Advirtiendo de antemano que carece de una óptica de izquierda -en momentos tuvimos la sensación que leíamo un coelhiano panfleto de auto ayuda-, les compartimos el siguiente texto publicado en la página Despierta, Vivimos una Mentira con la intención de generar debate acerca del tema.
Aquí lo tienen:
El siglo XXI – La era de los esclavos
Lo peor que le puede suceder a un preso es que acabe sintiendo los muros de su celda como su hogar.
Cuando un ser humano llega a este estado, ya no sabe ser libre; es el máximo nivel de esclavitud al que se puede llegar.
Parece que todos hemos llegado ya a ese punto.
Todos vemos las cadenas que nos aprisionan como algo natural y cotidiano; forman parte integral de nuestra vida de tal manera, que ya pensamos que son una extensión de nuestros cuerpos y de nuestras mentes.
Una de esas cadenas que tanto nos inmoviliza, es la concepción que tenemos sobre nuestra EDAD y las obligaciones que conlleva.
Cuando venimos a este mundo, se extiende ante nosotros un terreno fértil y también inexplorado, sin barreras ni muros de ningún género. Se trata de nuestro tiempo de vida, un mapa en blanco que debemos dibujar conforme lo recorremos.
Pero la sociedad nunca nos deja que lo exploremos con libertad, como el territorio virgen que es.
Desde muy temprana edad, el Sistema inocula en nuestro cerebro fronteras imaginarias, líneas divisorias y caminos de obligado recorrido, que acaban configurando la única forma de explorar nuestro tiempo vital.
Es así como ese territorio virgen queda dividido en zonas ficticias formadas por las distintas edades de nuestra vida: la adolescencia, la juventud, la madurez, la vetustez, cada una de las que debemos vivir obligatoriamente de cierta manera si deseamos ser admitidos por los demás y también integrarnos en los mecanismos sociales.

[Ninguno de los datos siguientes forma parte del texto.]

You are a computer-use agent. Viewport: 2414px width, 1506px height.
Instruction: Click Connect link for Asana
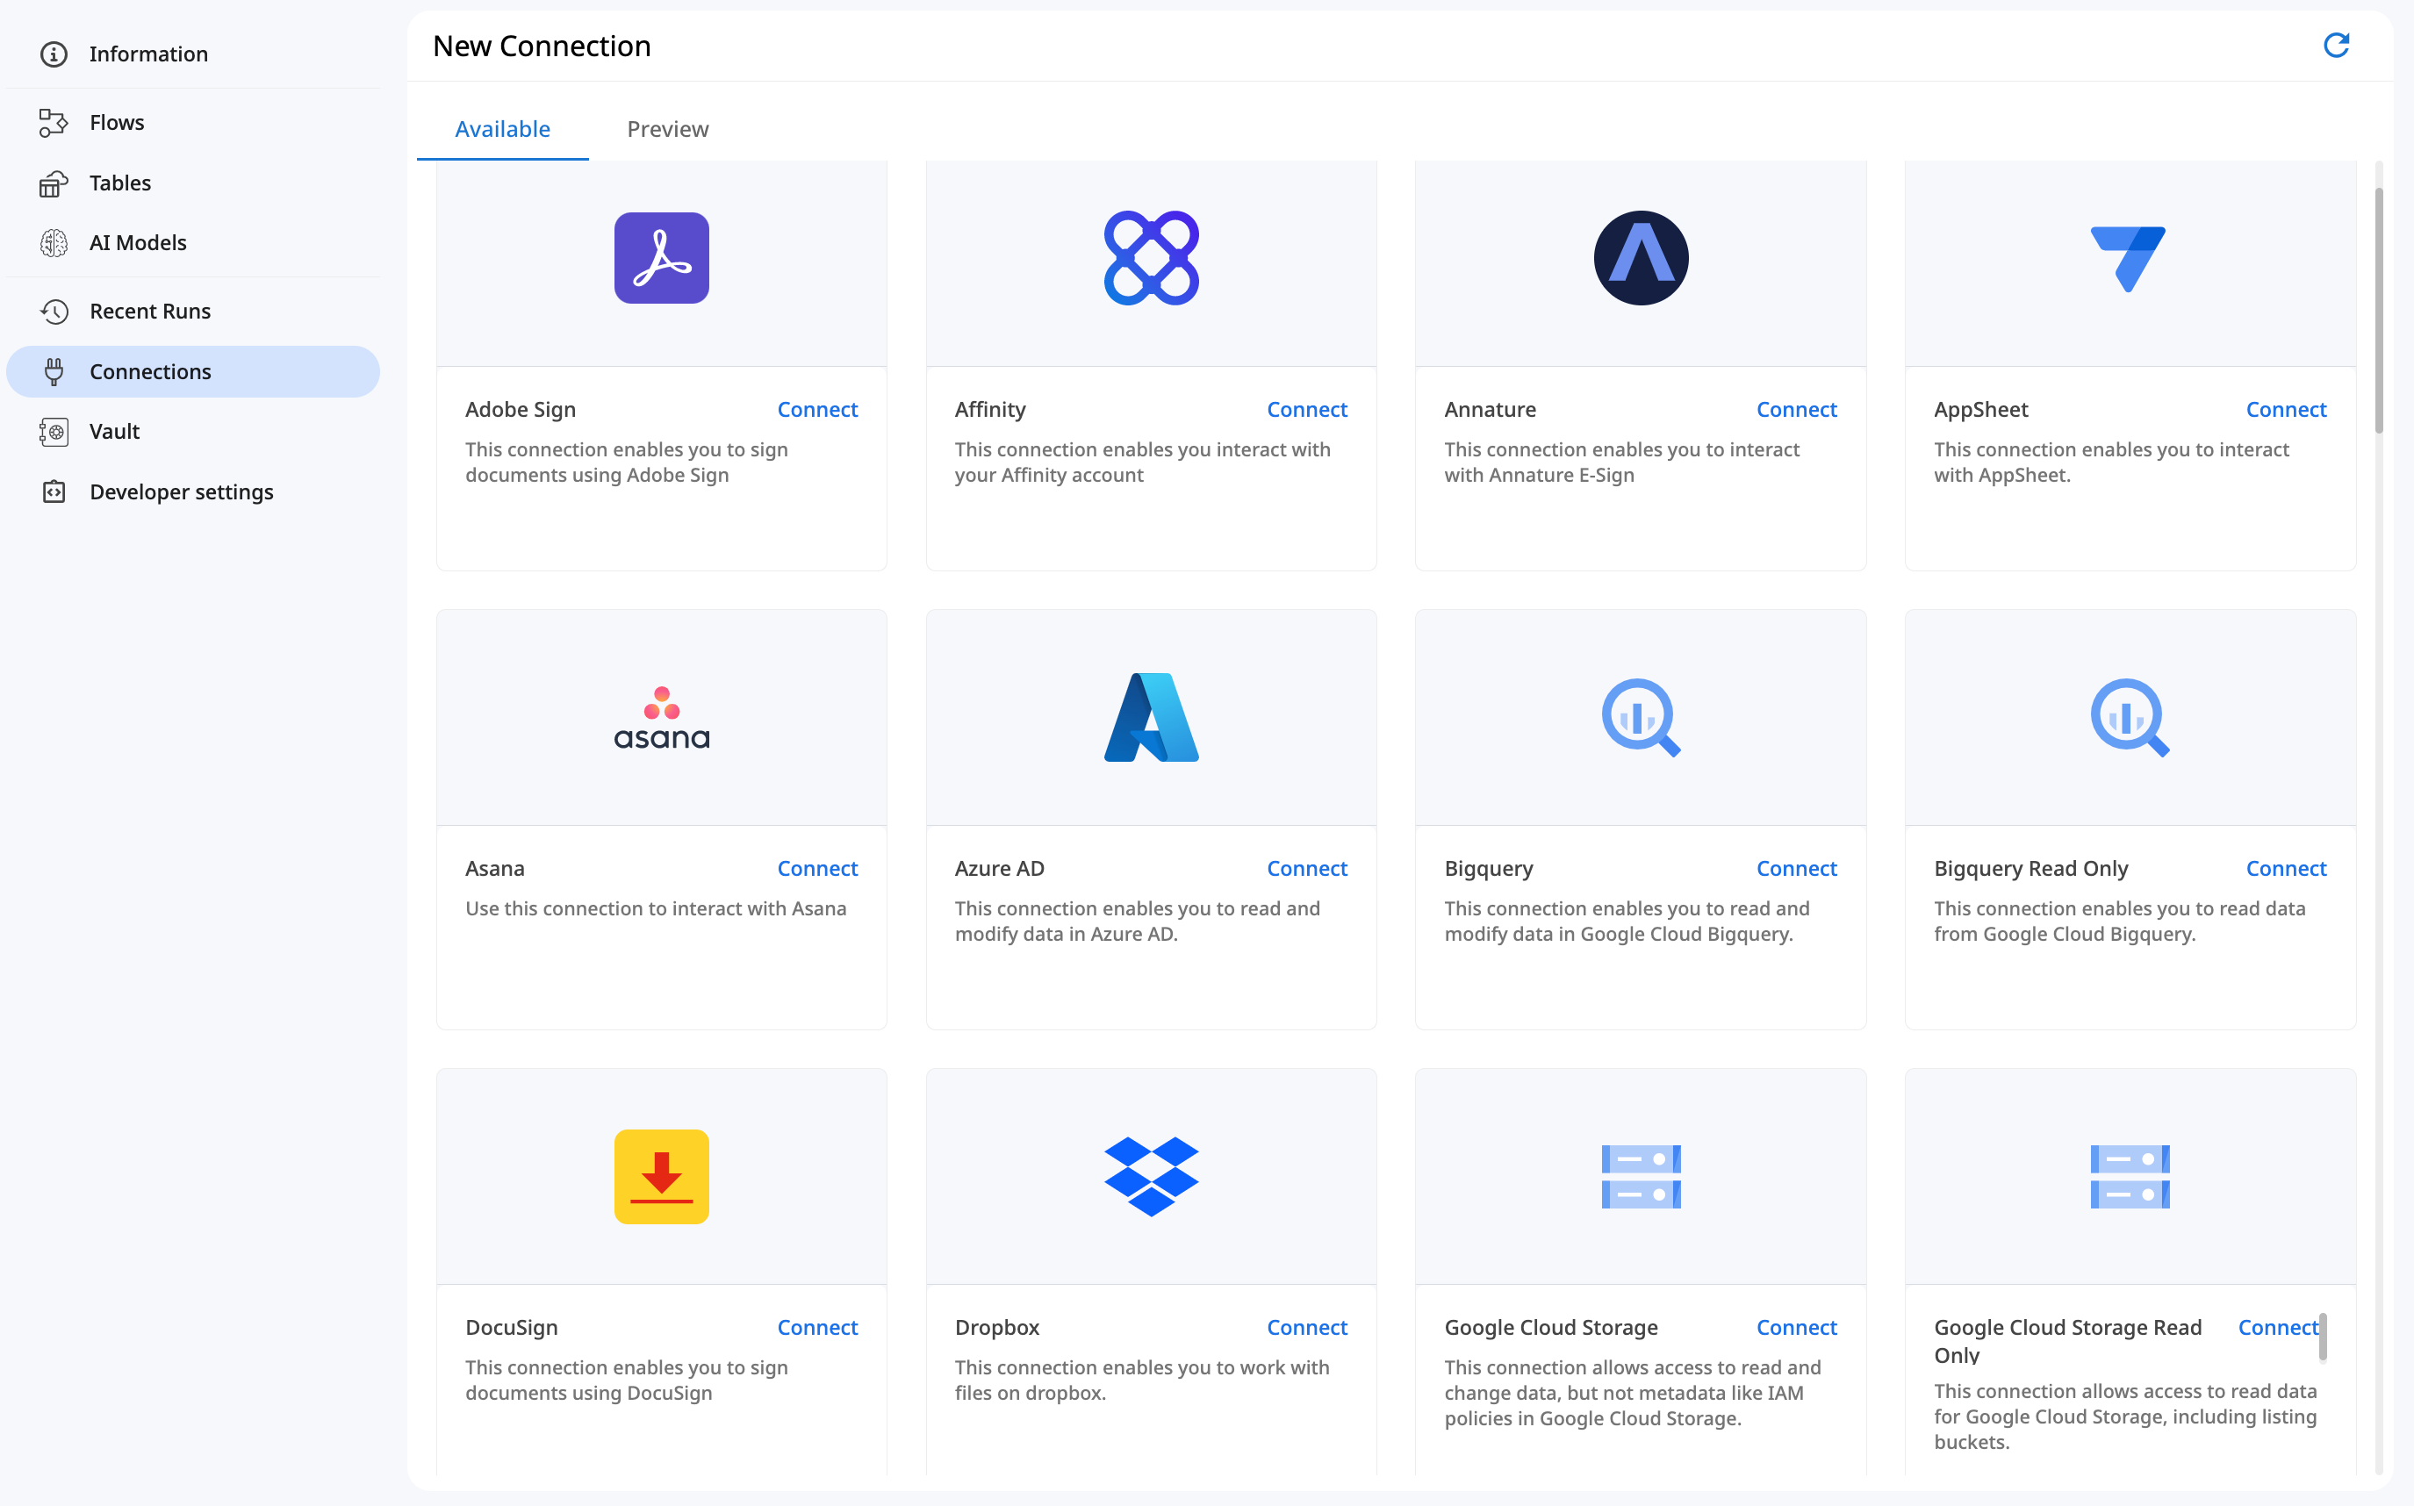tap(817, 869)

La edad – Una herramienta de control
La edad se ha convertido en una de las herramientas más eficientes creadas por el Sistema para supervisar nuestras existencias.
Su función es acompasar nuestros pasos con los de los demás esclavos, hasta igualarnos a todos y transformar nuestras vidas en estructuras temporales clonadas perfectamente predecibles, tal y como si todos formáramos parte de un mismo mecanismo de relojería.

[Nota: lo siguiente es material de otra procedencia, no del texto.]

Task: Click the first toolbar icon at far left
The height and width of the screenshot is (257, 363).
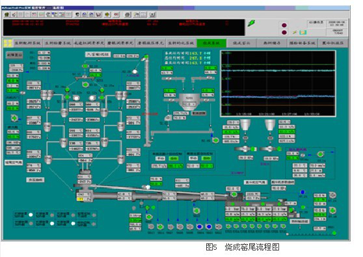Action: tap(7, 14)
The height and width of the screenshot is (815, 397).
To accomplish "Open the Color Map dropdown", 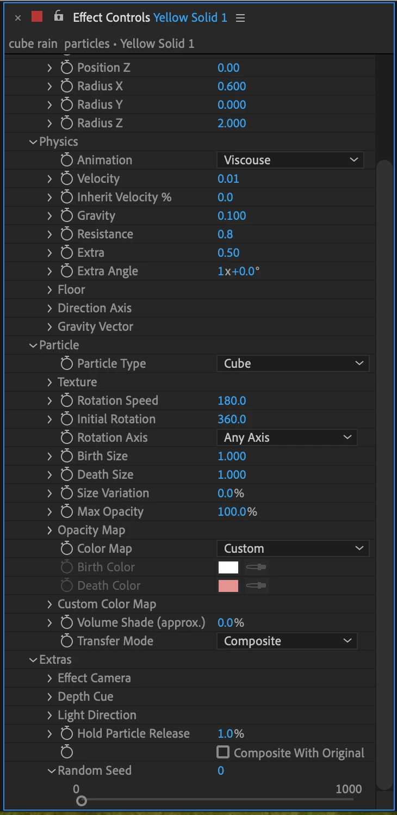I will tap(293, 548).
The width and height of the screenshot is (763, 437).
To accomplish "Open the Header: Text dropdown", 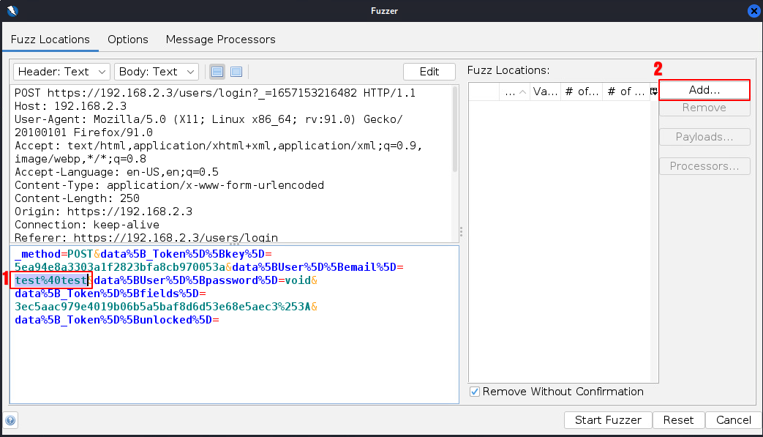I will (61, 72).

La sociedad usa nuestra edad para dictar los jalones que debemos conseguir conforme sus reglas de programación. Son como muescas en una tarjeta perforada, que sirven para programar todos nuestros actos futuros, como simples robots.
Lograr o no esos jalones en el plazo prefijado por el Sistema, nos clasifica como capaces o bien incompetentes, como triunfadores o bien como perdedores.
De esta forma, nuestras vidas se convierten en una carrera continua a contrarreloj en la que debemos ir cruzando las metas volantes antes de que se acabe el tiempo que el sistema estipula para ello: sostener la primera relación sexual, sacarse los estudios, entrar en la universidad, conseguir el primer trabajo, sacarse el carné de conducir, comprar el primer vehículo, marcharse de casa, hacer dinero, casarse o bien vivir en pareja, tener un hijo…
Llegar tarde a esas metas o directamente saltárselas, nos conduce a ser clasificados de determinada forma por los demás, aun como fracasados o bien inadaptados. Y lo más curioso es que todos lo admitimos tal y como si fuera la única realidad posible.
Nos han hecho opinar a todos que la vida solo puede vivirse de esta forma, siguiendo este plan prefijado, como si fuera algo natural y también inevitable, como la ley de la gravedad o bien las leyes de la física.
Absolutamente nadie se da cuenta de que todos los hitos relacionados con la edad que nos impone el Sistema son elementos externos arbitrarios cuya existencia y valor dependen única y únicamente de convenciones sociales o de nuestra aceptación y acatamiento.
No existe ninguna fuerza real en el universo que determine que a los 40 años no podamos jugar con los clicks de Playmobil, que a los 60 no podamos hacer el payaso o bien que a los quince no nos atraigan más las discusiones filosóficas que ir a bailar a una disco.
La Sociedad ha llenado nuestra psique de muros relacionados con la edad, traducidos en expresiones del tipo “esto aún no lo puedes hacer”, “eres demasiado mayor para comportarte así” o “debería darte vergüenza hacer estas cosas a tu edad”.
Multitud de barreras psicológicas que el sistema levanta en nuestras vidas, hasta transformar una fértil y extensa pradera en un laberinto de paredes de ladrillo: la barrera de la infancia, de la adolescencia, la barrera psicológica de los 30, de los 40, de la jubilación…
Mas son solo muros falsos, como esas líneas imaginarias que llamamos fronteras, que dividen la tierra en países que no existen en el espacio natural; o los calendarios, que dividen imaginariamente nuestro tiempo en paquetes de 7 días a los cuales hemos llamado “semanas”.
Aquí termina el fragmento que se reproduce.